* **What is needed**: Print the line that contains "713x393 pixels." and every line after it through the last line of the records below, exactly as written and nothing else.

** Opening Records for this exercise block **

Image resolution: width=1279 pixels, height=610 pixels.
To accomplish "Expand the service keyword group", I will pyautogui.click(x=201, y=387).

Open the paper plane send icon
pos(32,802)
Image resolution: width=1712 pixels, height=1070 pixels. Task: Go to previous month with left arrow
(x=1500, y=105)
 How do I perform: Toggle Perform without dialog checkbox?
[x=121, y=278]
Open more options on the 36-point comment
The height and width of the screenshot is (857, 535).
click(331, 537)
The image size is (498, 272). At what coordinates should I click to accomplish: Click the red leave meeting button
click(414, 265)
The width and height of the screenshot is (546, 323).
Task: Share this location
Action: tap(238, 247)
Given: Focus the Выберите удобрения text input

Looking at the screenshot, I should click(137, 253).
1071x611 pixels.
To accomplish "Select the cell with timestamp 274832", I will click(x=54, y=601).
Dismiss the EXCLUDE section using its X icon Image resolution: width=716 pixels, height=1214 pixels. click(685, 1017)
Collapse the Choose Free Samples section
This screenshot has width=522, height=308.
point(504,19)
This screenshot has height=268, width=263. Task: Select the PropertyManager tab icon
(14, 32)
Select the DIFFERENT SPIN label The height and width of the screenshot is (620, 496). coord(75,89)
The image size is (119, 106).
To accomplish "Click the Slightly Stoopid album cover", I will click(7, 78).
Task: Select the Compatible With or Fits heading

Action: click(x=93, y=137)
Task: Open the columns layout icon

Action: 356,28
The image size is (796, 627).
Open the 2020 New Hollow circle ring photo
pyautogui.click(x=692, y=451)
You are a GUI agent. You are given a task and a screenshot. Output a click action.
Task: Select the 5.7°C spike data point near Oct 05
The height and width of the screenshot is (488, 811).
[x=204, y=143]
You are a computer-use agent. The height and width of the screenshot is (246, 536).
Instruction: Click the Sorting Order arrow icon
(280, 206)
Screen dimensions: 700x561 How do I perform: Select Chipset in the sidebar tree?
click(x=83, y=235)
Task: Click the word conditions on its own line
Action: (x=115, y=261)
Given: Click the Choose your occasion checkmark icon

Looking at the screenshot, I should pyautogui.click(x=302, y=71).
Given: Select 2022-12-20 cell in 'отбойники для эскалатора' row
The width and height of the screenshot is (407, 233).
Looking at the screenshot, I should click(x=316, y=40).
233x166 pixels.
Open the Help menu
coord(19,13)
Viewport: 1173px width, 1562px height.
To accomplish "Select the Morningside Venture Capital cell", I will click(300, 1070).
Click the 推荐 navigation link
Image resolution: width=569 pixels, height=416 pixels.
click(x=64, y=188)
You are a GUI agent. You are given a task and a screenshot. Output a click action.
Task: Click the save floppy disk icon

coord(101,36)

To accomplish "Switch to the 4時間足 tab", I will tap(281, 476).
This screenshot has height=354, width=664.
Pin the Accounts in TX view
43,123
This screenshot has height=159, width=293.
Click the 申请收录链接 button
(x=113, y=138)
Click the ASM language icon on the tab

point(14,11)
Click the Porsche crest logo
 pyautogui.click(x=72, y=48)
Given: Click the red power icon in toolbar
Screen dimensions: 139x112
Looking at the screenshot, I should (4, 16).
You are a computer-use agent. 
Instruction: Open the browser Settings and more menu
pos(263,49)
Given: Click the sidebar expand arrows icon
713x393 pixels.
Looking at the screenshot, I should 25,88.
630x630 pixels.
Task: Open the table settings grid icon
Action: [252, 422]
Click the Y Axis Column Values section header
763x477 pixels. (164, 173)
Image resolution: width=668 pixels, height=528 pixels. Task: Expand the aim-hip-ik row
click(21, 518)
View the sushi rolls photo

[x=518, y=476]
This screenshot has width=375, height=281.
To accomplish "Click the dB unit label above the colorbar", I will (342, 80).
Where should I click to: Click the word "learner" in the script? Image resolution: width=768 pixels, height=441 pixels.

** Closing Records for this exercise block **

* **Result for this exercise**:
713x393 pixels.
Looking at the screenshot, I should 25,88.
630x630 pixels.
Task: Open the table settings grid icon
Action: [252, 422]
Click the Y Axis Column Values section header
763x477 pixels. (164, 173)
Image resolution: width=668 pixels, height=528 pixels. Task: Expand the aim-hip-ik row
click(21, 518)
View the sushi rolls photo

[x=518, y=476]
This screenshot has width=375, height=281.
To accomplish "Click the dB unit label above the colorbar", I will (342, 80).
Where should I click to: Click the word "learner" in the script? Image resolution: width=768 pixels, height=441 pixels.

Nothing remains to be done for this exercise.